MAGNITUDE Final Analysis: Niraparib Plus Abiraterone Acetate, Prednisone Boosts OS, Improves TCC

At the European Society for Medical Oncology Congress 2023, Dr. Kim Nguyen N. Chi, of the Vancouver Coastal Health Research Institute, presented a 3-year update and final analysis of the MAGNITUDE trial on the use of niraparib and abiraterone acetate plus prednisone (AAP) as a first-line (1L) therapy for patients with metastatic castration-resistant prostate cancer (mCRPC) and homologous recombination repair (HRR) gene alterations.

The MAGNITUDE study began in 2019 and involved the largest population of 1L BRCA-mutated (BRCA+) patients. The primary end point was radiographic progression-free survival, and secondary end points included time to cytotoxic chemotherapy (TCC), time to symptomatic progression (TSP), and overall survival (OS).

A total of 423 eligible patients with HRR+ mCRPC were randomized 1:1 to receive either niraparib with AAP (212 patients) or placebo with AAP (211 patients) as 1L therapy. Upon final analysis, the secondary end points of OS and TCC were formally assessed, along with TSP, patient-reported outcomes (PROs), and safety.

A total of 225 BRCA+ patients were evaluated, with 113 patients receiving niraparib with AAP. The median follow-up was 35.9 months. Subsequent life-prolonging therapy was administered to 70% of patients in the niraparib-with-AAP arm and 86% of patients in the placebo-with-AAP arm.

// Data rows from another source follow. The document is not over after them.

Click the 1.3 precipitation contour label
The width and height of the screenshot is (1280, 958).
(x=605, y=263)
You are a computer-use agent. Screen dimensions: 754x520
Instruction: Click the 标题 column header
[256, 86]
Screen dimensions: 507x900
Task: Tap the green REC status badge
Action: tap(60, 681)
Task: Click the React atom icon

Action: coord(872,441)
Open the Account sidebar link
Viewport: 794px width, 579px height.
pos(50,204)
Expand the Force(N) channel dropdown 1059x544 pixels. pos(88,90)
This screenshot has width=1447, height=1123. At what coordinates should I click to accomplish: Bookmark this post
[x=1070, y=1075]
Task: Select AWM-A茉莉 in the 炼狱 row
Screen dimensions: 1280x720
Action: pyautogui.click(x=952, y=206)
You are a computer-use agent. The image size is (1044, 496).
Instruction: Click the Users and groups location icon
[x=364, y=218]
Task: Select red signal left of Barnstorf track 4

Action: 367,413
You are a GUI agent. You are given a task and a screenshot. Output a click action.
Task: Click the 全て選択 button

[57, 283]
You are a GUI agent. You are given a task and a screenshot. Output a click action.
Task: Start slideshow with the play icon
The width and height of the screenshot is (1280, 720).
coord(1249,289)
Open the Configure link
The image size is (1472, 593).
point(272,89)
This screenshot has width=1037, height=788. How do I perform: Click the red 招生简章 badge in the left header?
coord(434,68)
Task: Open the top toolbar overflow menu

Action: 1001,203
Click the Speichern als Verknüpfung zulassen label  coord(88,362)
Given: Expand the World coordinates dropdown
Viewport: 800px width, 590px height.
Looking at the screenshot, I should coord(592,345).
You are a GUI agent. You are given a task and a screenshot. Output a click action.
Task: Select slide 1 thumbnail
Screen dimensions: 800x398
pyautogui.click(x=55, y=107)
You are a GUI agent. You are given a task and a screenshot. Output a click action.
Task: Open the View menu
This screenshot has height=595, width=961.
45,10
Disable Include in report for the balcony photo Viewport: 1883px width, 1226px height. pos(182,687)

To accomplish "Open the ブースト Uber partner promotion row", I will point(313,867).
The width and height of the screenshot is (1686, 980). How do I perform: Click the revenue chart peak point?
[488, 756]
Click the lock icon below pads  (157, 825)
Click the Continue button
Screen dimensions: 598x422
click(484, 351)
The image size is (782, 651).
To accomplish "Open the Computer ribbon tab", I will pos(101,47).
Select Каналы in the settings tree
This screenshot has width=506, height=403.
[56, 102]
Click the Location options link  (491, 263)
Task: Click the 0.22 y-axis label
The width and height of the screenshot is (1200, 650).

The niraparib-with-AAP arm saw a higher OS benefit according to a prespecified multivariate analysis adjusted for baseline imbalances. Continued improvement in TSP and a clinically meaningful improvement in TCC were also observed in the same arm, along with time to worst pain progression and time to pain interference progression.

No new safety signals were observed with additional treatment exposure. Pulmonary embolism occurred in 4.7% of patients in the niraparib-with-AAP arm and 1.4% of patients in the placebo-with-AAP arm. No cases of myelodysplastic syndromes or acute myeloid leukemia were reported in the niraparib-with-AAP arm.

Overall, OS favored niraparib with AAP for patients with BRCA+ mCRPC. Niraparib with AAP also led to improvements in TSP, TCC, and PROs, and a positive benefit-risk profile supports the combination as a new 1L standard of care for patients with BRCA+ mCRPC.